PSYCHOLOGY OF EARTH COMMUNITY
In contrast to Imperial Consciousness, Cultural Consciousness and Spiritual Consciousness embody the human capacities for creative self-direction and choice within a framework of responsibility to and for the whole. These capacities are the foundation of positive cultural innovation, democracy, and the higher possibilities of our human nature. Potentially within the reach of each human, they are most likely to be achieved if intentionally cultivated by the individual and supported by the community. Chapter 4 points to evidence that the number of people operating from these higher orders of consciousness is growing rapidly in response to an intensification of cross-cultural communication, the great social movements of the twentieth century, and a growing awareness of the realities of an interdependent world.
Those who lead an examined life grounded in a mature worldview understand complexity, identify with the well-being of the whole, have no interest in acquiring arbitrary power, and are unlikely to succumb to the manipulations of advertisers, propagandists, and demagogues. They encompass
the whole within a greatly enlarged circle of individual identity and see opportunities for the peaceful resolution of conflict and advancement of the common good that are invisible to those of a Magical or Imperial Consciousness. At their best, they are the visionaries and wisdom keepers of Earth Community and mature democratic citizenship.
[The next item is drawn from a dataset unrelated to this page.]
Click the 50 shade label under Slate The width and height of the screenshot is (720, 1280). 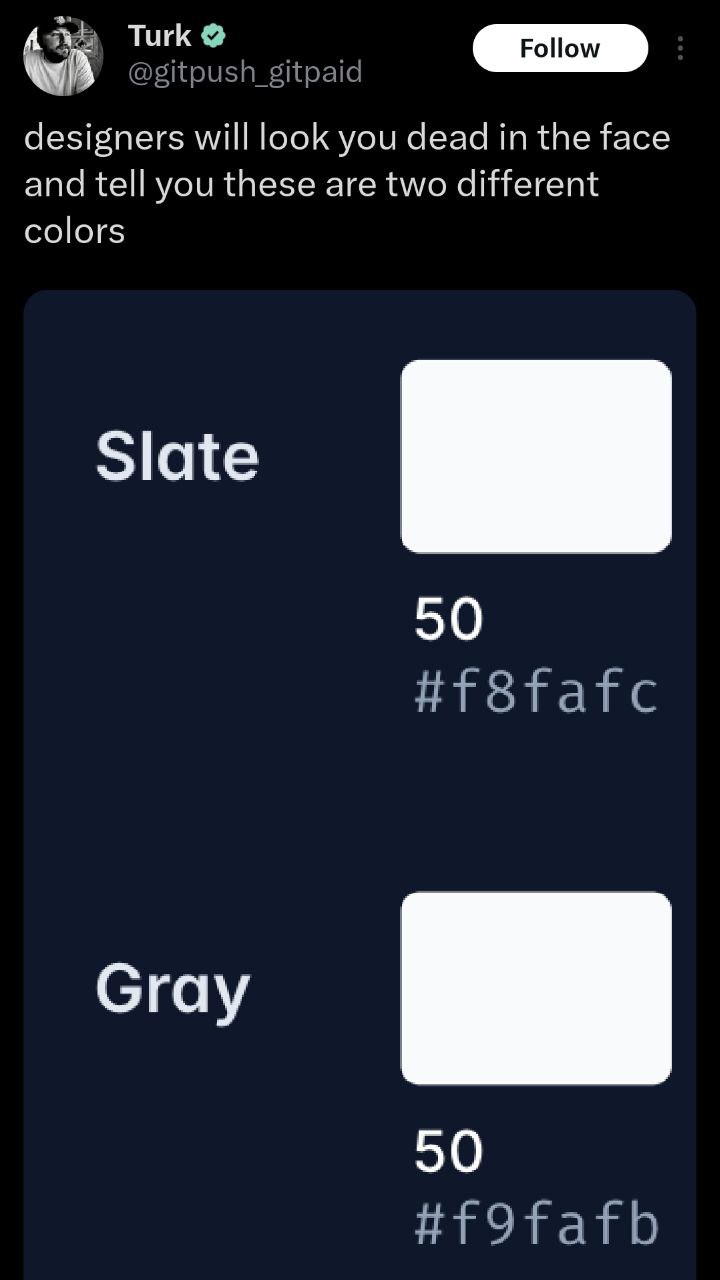click(448, 620)
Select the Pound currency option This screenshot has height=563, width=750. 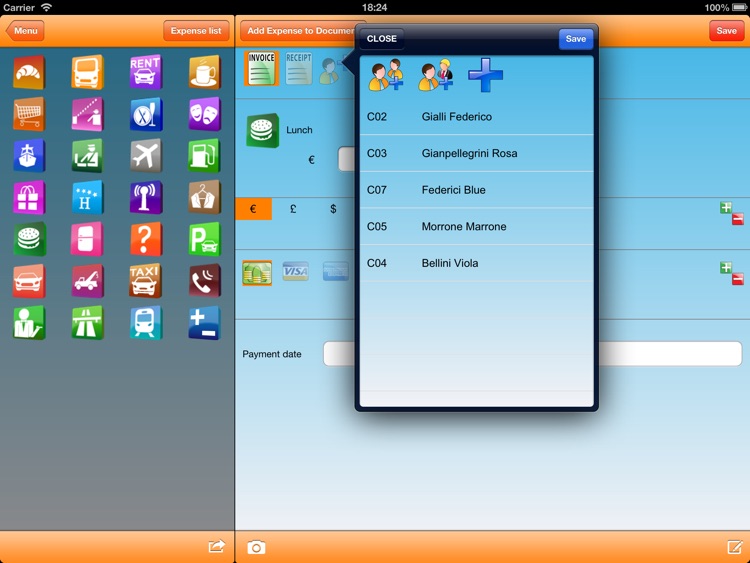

Persons acting from the different orders of consciousness understand the nature and meaning of democracy quite differently. The Imperial Consciousness views democratic participation as a contest for power to advance one’s personal interests and even as an opportunity to impose one’s own values and preferences on others. The Socialized Consciousness is likely to approach democratic participation rather like voting in a popularity contest or rooting for the home team at a sporting event. Neither provides a sound basis for mature self-governance. By 53contrast, the Cultural or Spiritual Consciousness approaches the practice of democracy as a process of collective problem solving aimed at enhancing the well-being and potential of all. These two orders of consciousness may be referred to jointly as the democratic orders of consciousness.
CULTURAL POLITICS
The simple model of the five orders of consciousness defines a range of possibilities that provide a framework for understanding the cultural politics of the Great Turning. Magical and Imperial Consciousness support the dominator cultures of Empire. Cultural and Spiritual Consciousness support the partnership cultures of Earth Community. Whichever prevails as the primary culture of the global society will determine what the future developmental direction of the human species will be and thereby whether future generations will look back on our time as the Great Unraveling or the Great Turning.